Nel 1986 il Camerun esportò 132.000 tonnellate di caffè e fu classificato come il 12° produttore mondiale. Cinque anni più tardi, nel 1991, il Camerun era già indietreggiato al 14° posto, con 103.000 tonnellate. Nel 2008 è retrocesso al 22° posto nel mondo, con soltanto 33.000 tonnellate.
La caduta della produzione nazionale è una conseguenza di tutta una serie di disfunzioni che riguardano il livello della ricerca, della produzione, della commercializzazione e della trasformazione.
"È ora che prendiamo in mano il nostro destino. Abbiamo deciso di invertire la tendenza al ribasso che non è per niente inesorabile", proclama il Direttore Generale dell'Oncc che rende note alcune linee portanti di quello che intende intraprendere: un aumento del volume della produzione e un miglioramento della qualità del caffè; il risanamento del processo di commercializzazione e una maggiore professionalità degli operatori del settore.

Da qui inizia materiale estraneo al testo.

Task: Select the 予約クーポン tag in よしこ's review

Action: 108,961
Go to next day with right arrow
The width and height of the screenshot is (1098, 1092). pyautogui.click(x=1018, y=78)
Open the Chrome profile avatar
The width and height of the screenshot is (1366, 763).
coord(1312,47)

Per il Direttore Generale, si tratta anche di conquistare nuovi mercati. L'obiettivo è di raggiungere, entro il 2015, una produzione di 80.000 tonnellate di caffè e di portare la consumazione interna del paese a 8.000 tonnellate, vale a dire al 10% della produzione.
Per aumentare il volume della produzione, occorre recuperare le vecchie piantagioni, sostenere un più facile accesso ai mezzi produttivi e promuovere giovani coltivatori. Per risanare la catena di commercializzazione, inoltre, occorre estirpare gli operatori disonesti che acquistano il caffè senza preoccuparsi del rispetto della regolamentazione in vigore.